Ottawa plans to begin mass vaccinating residents over 80 later this month
OTTAWA -- As more COVID-19 doses arrive in Ottawa, the head of Ottawa's vaccination task force is suggesting mass vaccinations of residents over the age of 80 will begin later this month.
The city began vaccinating police officers on Wednesday, while the first vaccine clinics for people experiencing homelessness will begin on Thursday. On Friday, the city will hold the first pop-up vaccination clinics targeting residents over the age of 80 in seven high-risk neighbourhoods.

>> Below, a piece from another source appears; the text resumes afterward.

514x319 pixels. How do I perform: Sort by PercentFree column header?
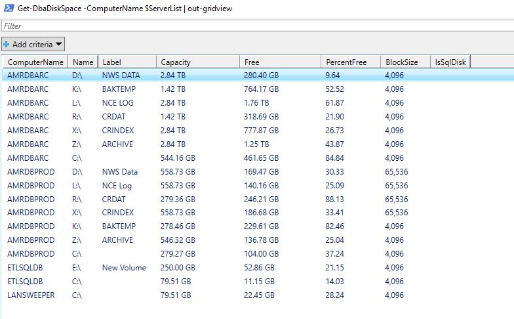[351, 62]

Ottawa's general manager of emergency and protective services Anthony Di Monte told reporters Wednesday afternoon that the city needs more doses so it can reach all residents over the age of 80.
"As for next steps, community clinics are expected to open for all Ottawa residents who were born in or before 1941, or who are adult recipients of chronic home care, when there are enough vaccines available in Ottawa," said Di Monte. "We are expecting this to happen later in March, however, if there is enough vaccine supply."

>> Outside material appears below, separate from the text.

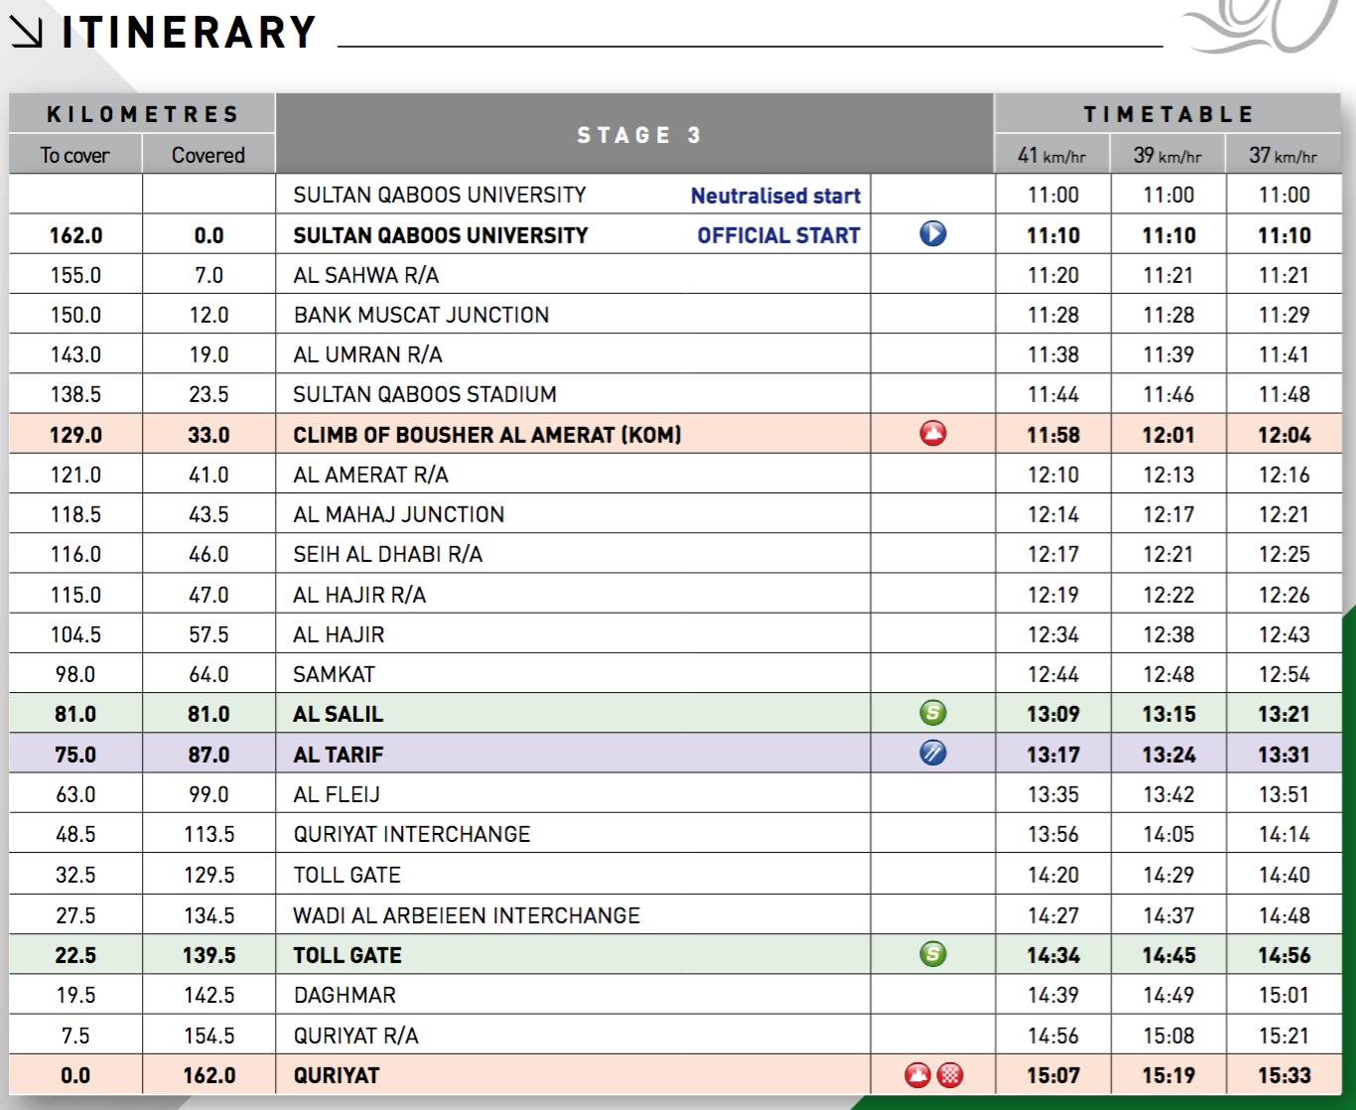
Task: Click the Stage 3 header
Action: click(639, 135)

The first shipment of AstraZeneca COVID-19 vaccines arrived in Canada on Wednesday. The city expects to receive 13,000 to 14,000 doses of the 500,000 AstraZeneca doses.
"We can turn the switch on to be able to vaccinate more people based on what we're receiving," said Di Monte.
Shortly after Di Monte and medical officer of health Dr. Vera Etches spoke to reporters, the National Advisory Committee on Immunization issued new guidelines for administering COVID-19 vaccines. The NACI says the second dose of COVID-19 vaccines can be given up to four months after the first.
Di Monte says any plans to ramp up vaccination efforts depends on how many vaccines the city receives.
"We're not holding anything back and we're using everything we have. The fridges are bare once the week is over and we're looking forward to getting our next batch the next week."
Di Monte says 695 appointments have been booked for the first three pop-up vaccination clinics for residents over the age of 80 in high-risk neighbourhoods this week, with another 365 appointments booked at the Wabano Centre at St. Laurent.
The city has received over 2,000 phone calls about the COVID-19 vaccine.
According to the city, only residents who were born in or before 1941, or who are adult recipients of chronic home care, and who live in the following communities will be able to book appointments:
- Emerald Woods
- Heron Gate
- Sawmill Creek
Di Monte says the locations for the next pop-up clinics will be announced every Monday.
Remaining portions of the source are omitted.